(TASK BRIEF):
From the data below, please reproduce exactly everything from the line that contains "Where should I" down to the line that contains "The width and", with both ends included.

(RECORDS FOR THE EXERCISE):
# # # # #

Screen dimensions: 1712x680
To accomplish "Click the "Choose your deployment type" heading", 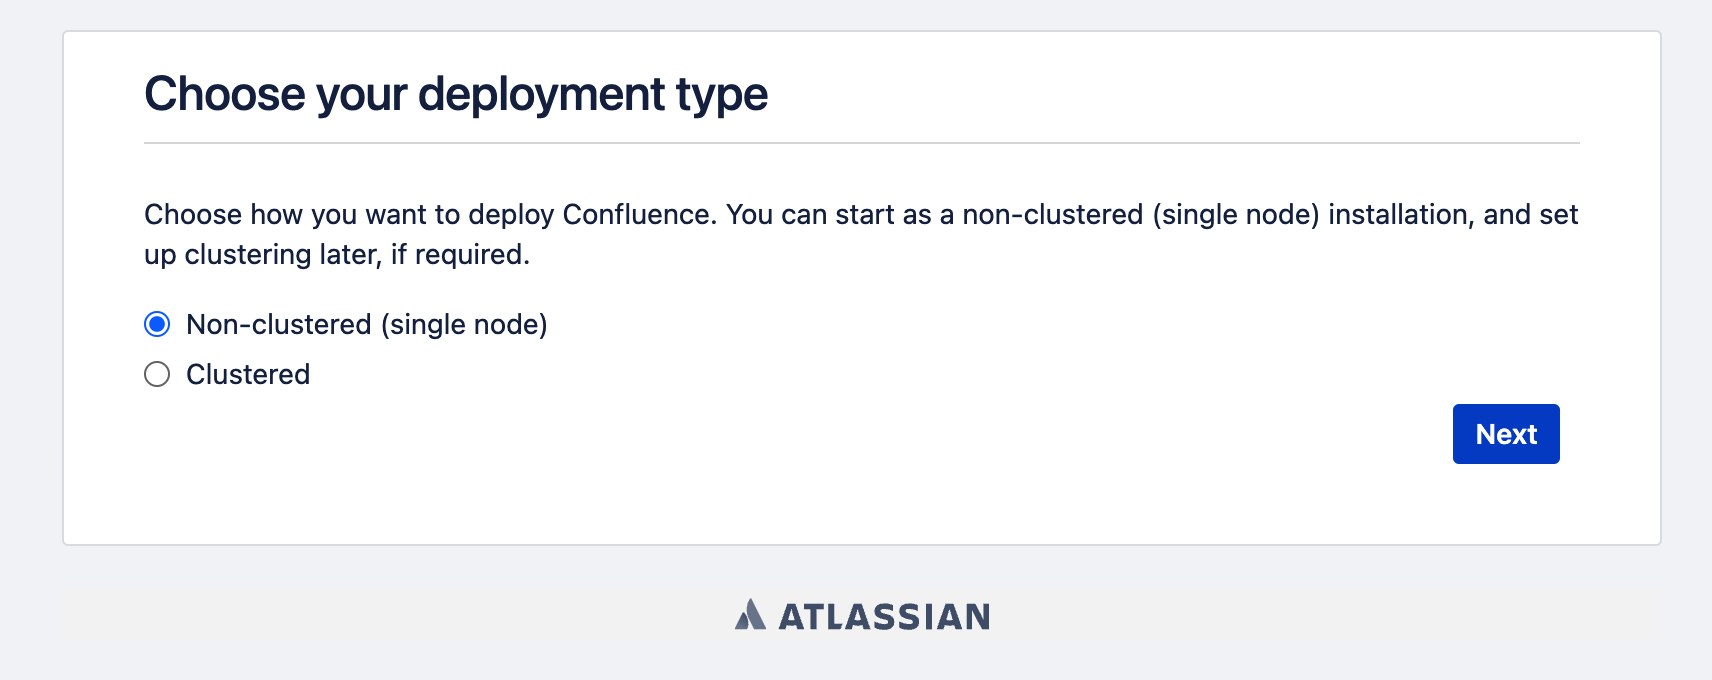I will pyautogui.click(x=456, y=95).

# # # # #

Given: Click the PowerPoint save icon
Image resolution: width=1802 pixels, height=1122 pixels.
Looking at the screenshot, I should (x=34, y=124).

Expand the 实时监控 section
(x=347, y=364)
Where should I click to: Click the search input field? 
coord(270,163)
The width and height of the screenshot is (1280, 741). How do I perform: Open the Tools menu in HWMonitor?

# # # # #

(RESULT FOR THIS TASK):
Where should I click to: Click the search input field? 
coord(270,163)
The width and height of the screenshot is (1280, 741). How do I perform: Open the Tools menu in HWMonitor?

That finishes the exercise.